2024 | Priyanka Nanayakkara, Hyoek Kim, Yifan Wu, Ali Sarvghad, Narges Mahyar, Gerome Miklau, Jessica Hullman
The MEASURE-OBSERVE-REMEASURE paradigm is an interactive approach for differentially private exploratory analysis. It allows analysts to iteratively measure, observe, and remeasure queries to efficiently allocate the privacy loss budget (ε). Analysts start by measuring a query with a limited ε, observe the estimate and its error, and then remeasure with more ε if higher accuracy is needed. This process helps analysts spend ε efficiently without knowing all queries in advance.
The paradigm is implemented in an interactive visualization interface that enables analysts to spend increasing amounts of ε under a total budget. A user study compared the utility of ε allocations and findings from sensitive data participants to those expected of a rational agent. Participants successfully used the workflow, allocating ε strategies that maximized over half the available utility. Their performance loss relative to a rational agent was driven more by their inability to access and report information than by ε allocation.
Differential privacy (DP) ensures privacy-preserving analysis by adding noise to query results. The privacy loss budget (ε) controls the amount of noise added, with smaller ε values providing stronger privacy but lower accuracy. Analysts must carefully allocate ε across queries to maximize accuracy while respecting privacy constraints.
The MEASURE-OBSERVE-REMEASURE paradigm addresses the challenge of efficiently spending ε in exploratory data analysis (EDA), where analysts determine subsequent queries based on earlier results. This iterative process can lead to wasted ε if initial queries are not accurate enough. The paradigm allows analysts to remeasure queries as needed, improving estimates at each step.
The workflow leverages the High Dimensional Matrix Mechanism (HDMM) to answer queries under DP. HDMM allows for efficient use of ε by combining noisy estimates from multiple queries. The interface provides visualizations of query estimates and error bars, enabling analysts to assess accuracy and decide whether to remeasure.
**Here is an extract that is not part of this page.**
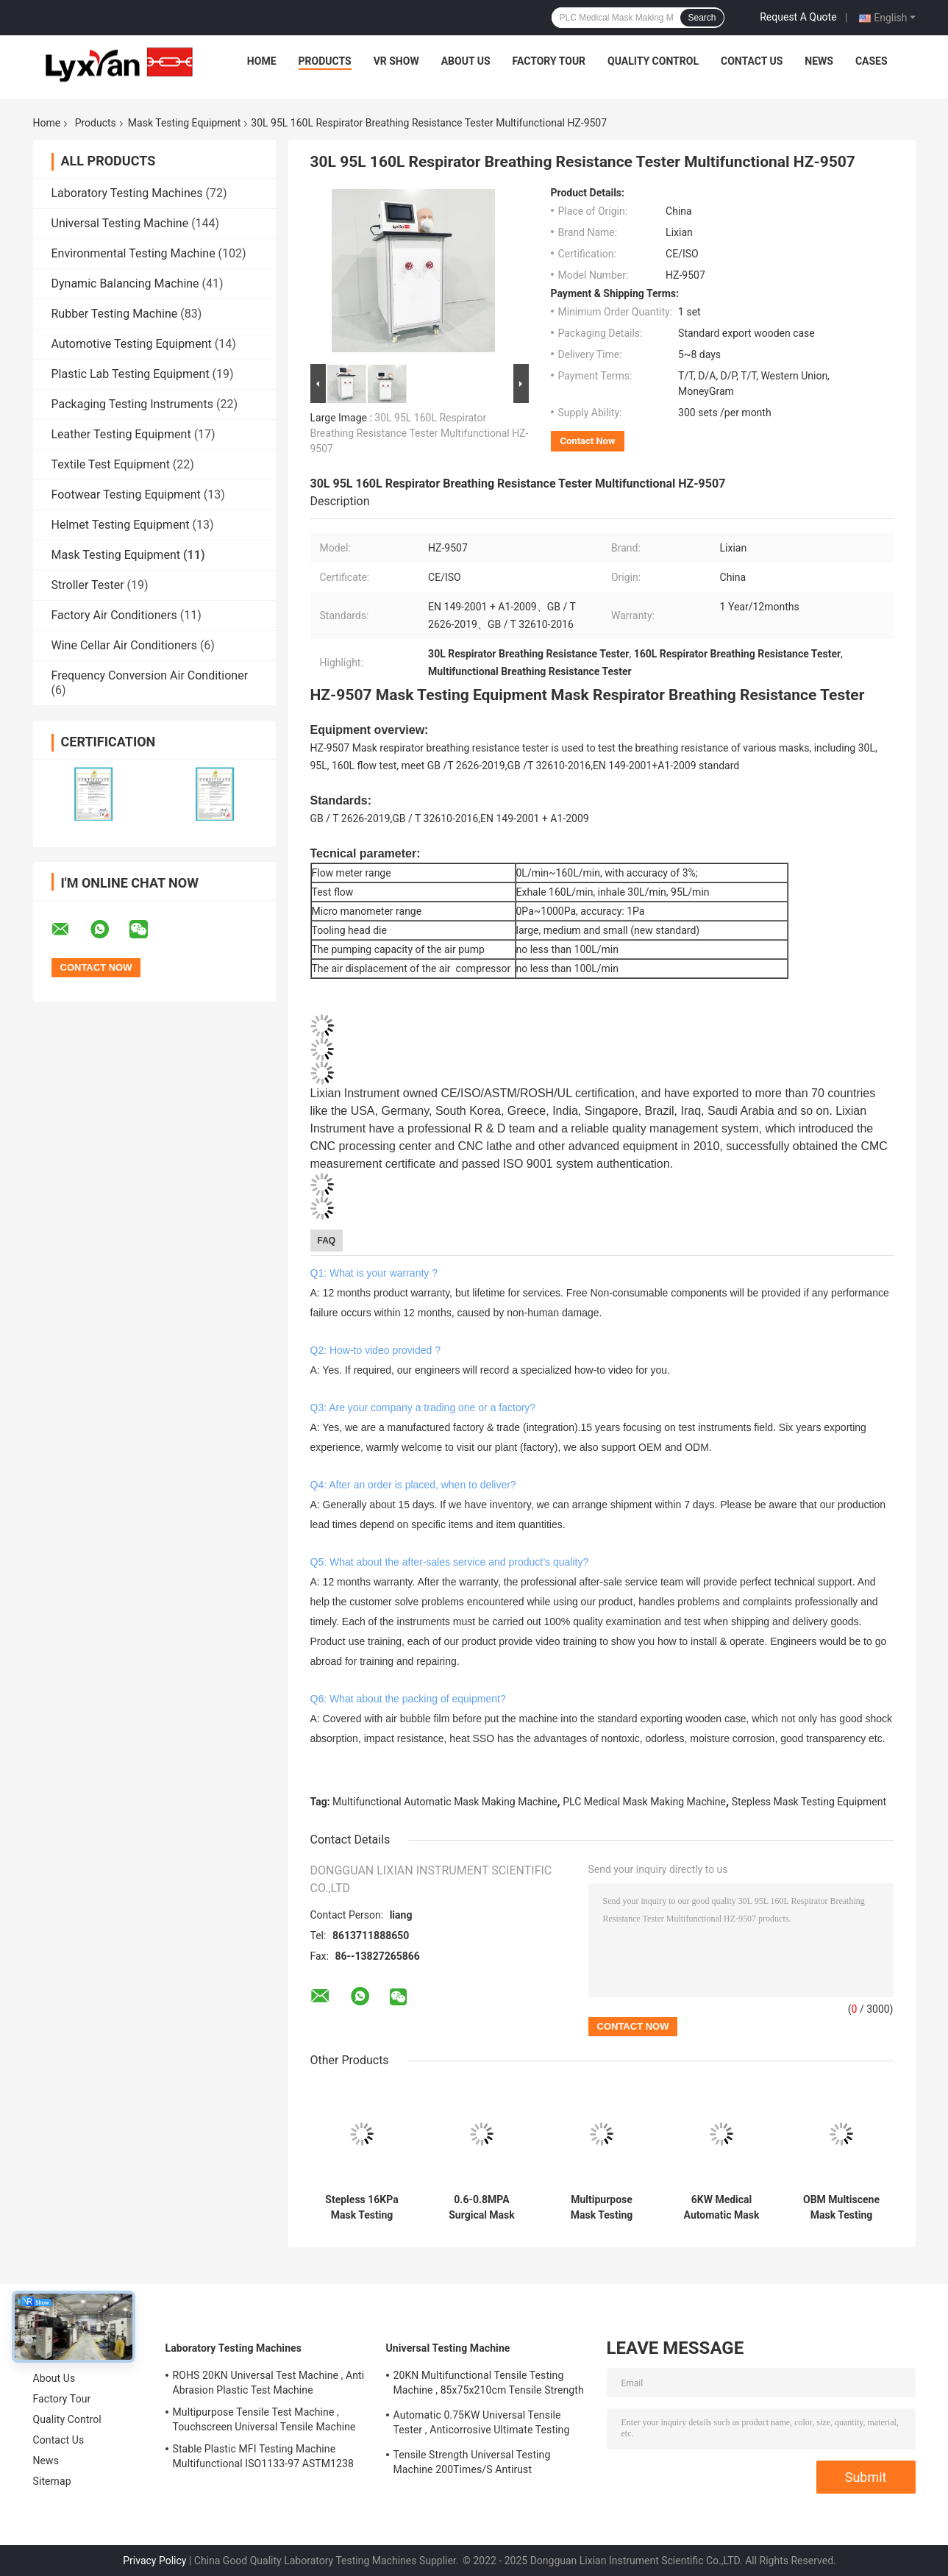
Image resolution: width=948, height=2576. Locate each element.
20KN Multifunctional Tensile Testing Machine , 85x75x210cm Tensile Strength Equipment (488, 2384)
A user study evaluated the effectiveness of the paradigm, comparing participants' performance to rational agent benchmarks. Participants demonstrated the ability to allocate ε effectively, with their performance loss primarily due to limited access to information rather than suboptimal ε allocation. The study highlights the potential of the MEASURE-OBSERVE-REMEASURE paradigm to support analysts in efficiently spending ε while conducting exploratory analysis under differential privacy.The MEASURE-OBSERVE-REMEASURE paradigm is an interactive approach for differentially private exploratory analysis. It allows analysts to iteratively measure, observe, and remeasure queries to efficiently allocate the privacy loss budget (ε). Analysts start by measuring a query with a limited ε, observe the estimate and its error, and then remeasure with more ε if higher accuracy is needed. This process helps analysts spend ε efficiently without knowing all queries in advance.
The paradigm is implemented in an interactive visualization interface that enables analysts to spend increasing amounts of ε under a total budget. A user study compared the utility of ε allocations and findings from sensitive data participants to those expected of a rational agent. Participants successfully used the workflow, allocating ε strategies that maximized over half the available utility. Their performance loss relative to a rational agent was driven more by their inability to access and report information than by ε allocation.
Differential privacy (DP) ensures privacy-preserving analysis by adding noise to query results. The privacy loss budget (ε) controls the amount of noise added, with smaller ε values providing stronger privacy but lower accuracy. Analysts must carefully allocate ε across queries to maximize accuracy while respecting privacy constraints.
The MEASURE-OBSERVE-REMEASURE paradigm addresses the challenge of efficiently spending ε in exploratory data analysis (EDA), where analysts determine subsequent queries based on earlier results. This iterative process can lead to wasted ε if initial queries are not accurate enough. The paradigm allows analysts to remeasure queries as needed, improving estimates at each step.
The workflow leverages the High Dimensional Matrix Mechanism (HDMM) to answer queries under DP. HDMM allows for efficient use of ε by combining noisy estimates from multiple queries. The interface provides visualizations of query estimates and error bars, enabling analysts to assess accuracy and decide whether to remeasure.
A user study evaluated the effectiveness of the paradigm, comparing participants' performance to rational agent benchmarks. Participants demonstrated the ability to allocate ε effectively, with their performance loss primarily due to limited access to information rather than suboptimal ε allocation. The study highlights the potential of the MEASURE-OBSERVE-REMEASURE paradigm to support analysts in efficiently spending ε while conducting exploratory analysis under differential privacy.